United States v. Vazquez

18 M.J. 668 | U.S. Army Court of Military Review | 1984

OPINION OF THE COURT

WERNER, Judge:

Contrary to his pleas, appellant was convicted of unlawfully selling, transferring, and possessing marijuana, in violation of Article 134, Uniform Code of Military Justice, 10 U.S.C. § 934. His approved sentence provides for a bad-conduct discharge, confinement at hard labor for four months, forfeiture of $381.00 pay per month for four months, and reduction to Private E-l.

Appellant prays that we set aside his conviction of the transfer offense since it was based upon an out-of-court statement which was improperly admitted into evidence under the statement against interest exception to the hearsay rule. Military Rule of Evidence 804(b)(3). The statement in question was made by the individual to whom appellant transferred the marijuana and was introduced through the testimony of a criminal investigator. We affirm.

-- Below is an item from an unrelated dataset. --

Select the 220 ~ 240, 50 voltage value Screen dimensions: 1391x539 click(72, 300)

At about 1900 hours, 30 September 1982, appellant visited the billets room shared by Privates Green and Bailey for the purpose of selling marijuana to them. At trial, Green testified that appellant sold him “a stapled brown packet” containing marijuana in loose-leaf form for $20.00. He noticed that appellant had two or three similar packets. Green believed appellant sold one or more of the packets to Bailey but could not attest to that belief because he did not witness an exchange between them. Bailey also testified but asserted his privilege against self-incrimination by refusing to answer questions about his role as a purchaser or transferee. According to Bailey, appellant came into the room with several “yellow” packets of marijuana and sold them to Green. Shortly after appellant left their room, at about 1930 hours, Green and Bailey were apprehended and the packets of marijuana were taken from them by military criminal investigators. One of the investigators, Special Agent Lane, described those packets as “small brown paper type ... stapled shut” containing marijuana in loose-leaf form.

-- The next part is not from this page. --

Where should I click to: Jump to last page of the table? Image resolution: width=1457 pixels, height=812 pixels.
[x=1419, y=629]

Bailey’s refusal to answer questions about the drug transaction with appellant compelled the prosecution to prove the charged offense through Agent Lane’s testimony. Lane’s knowledge of appellant’s involvement was based upon a statement made to him by Bailey the following morning. At the time, Bailey came to Lane’s office where, after he was properly warned of and waived his rights, he orally confessed to purchasing marijuana from appellant. The record is silent as to whether the confession was made under oath. Specifically, Bailey said that he gave appellant two packets of hashish for two packets of marijuana. Appellant objected to Lane’s testimony as hearsay evidence, but the military judge admitted it pursuant to Military Rule of Evidence 804(b)(3).1

*670Once again we are confronted with the question of whether a statement against penal interest from an unavailable declarant which inculpates the accused is admissible. Last year, in United States v. Robinson, 16 M.J. 766 (A.C.M.R.1983), we considered this precise question. After determining that such statements, whether exculpatory or inculpatory, are admissible if they are corroborated by circumstances clearly indicating their trustworthiness, we held that the statement in question — a sworn, written confession from Robinson’s accomplice — was insufficiently corroborated by independent evidence to warrant its admission into evidence.

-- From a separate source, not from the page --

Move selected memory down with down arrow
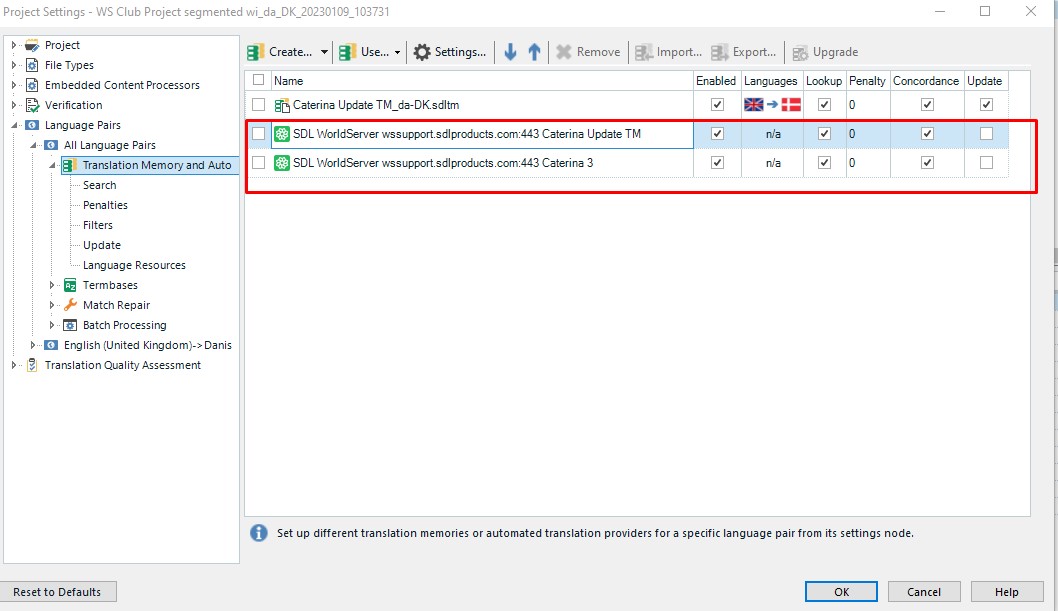1058x611 pixels. [x=510, y=52]
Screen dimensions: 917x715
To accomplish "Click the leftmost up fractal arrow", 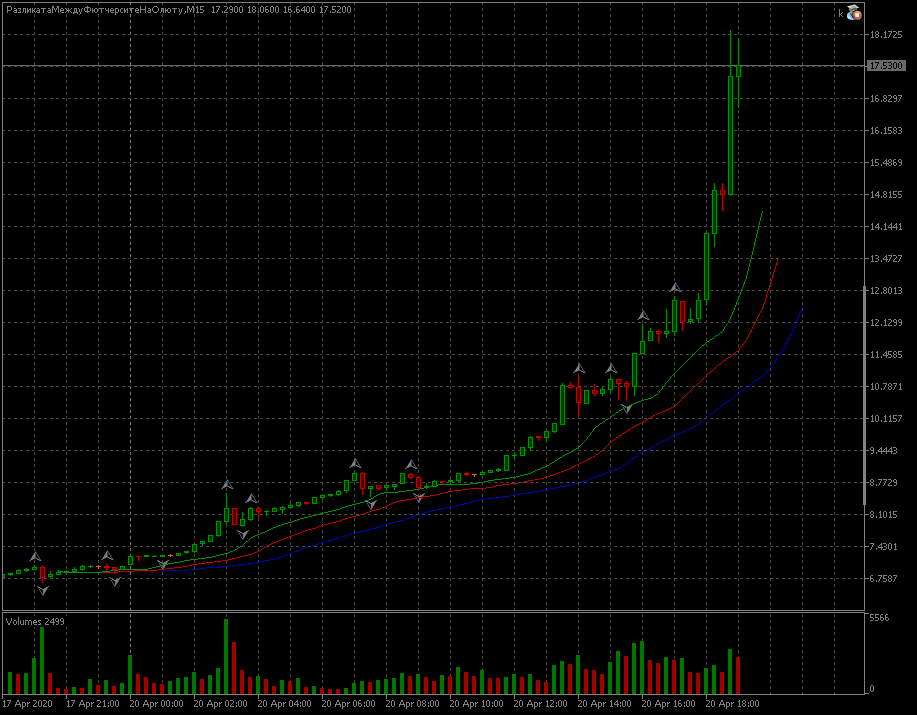I will point(35,556).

In the case before us, unlike Robinson, Bailey’s confession has little intrinsic indicia of trustworthiness but it is independently corroborated. The confession was not in writing, was apparently unsworn, and, although voluntary under United States v. Tempia, 16 U.S.C.M.A. 629, 37 C.M.R. 249 (1967), and Article 31, Uniform Code of Military Justice, 10 U.S.C. § 831, was rendered suspect by the conditions under which it was made. Bailey’s apprehension while in possession of marijuana the day before assured his conviction of that offense if he was prosecuted. Consequently, it appears he had nothing to lose and everything to gain by furnishing criminal investigators with evidence implicating appellant as a drug dealer. On the other hand, extrinsic evidence corroborates Bailey’s confession. Green’s testimony established that appellant was in his billets room selling loose-leaf marijuana in brown paper packets sealed with staples. Agent Lane testified that at least one packet matching that description was taken from Bailey when he was apprehended shortly after appellant left his room. We conclude from the foregoing testimony that appellant transferred marijuana to Bailey in the manner set forth by Bailey in his confession to Agent Lane.

The absence of independent corroborating evidence was fatal to the admissibility of the confession in Robinson, notwithstanding the intrinsic indicia of trustworthiness. Here, the evidence which independently corroborates Bailey’s confession guarantees its reliability and trustworthiness. Accordingly, the statement was properly admitted.

The findings of guilty and the sentence are affirmed.

Senior Judge MOUNTS and Judge YAWN concur.

. Rule 804(b)(3) reads:

(b) Hearsay exceptions. The following are not excluded by the hearsay rule if the declarant is unavailable as a witness:
*670(3) Statement against interest. A statement which was at the time of its making so far contrary to the declarant’s pecuniary or proprietary interest, or so far tended to subject the declarant to civil or criminal liability, or to render invalid a claim by the declarant against another, that a reasonable person in the position of the declarant would not have made the statement unless the person believed it to be true. A statement tending to expose the declarant to criminal liability and offered to exculpate the accused is not admissible unless corroborating circumstances clearly indicate the trustworthiness of the statement.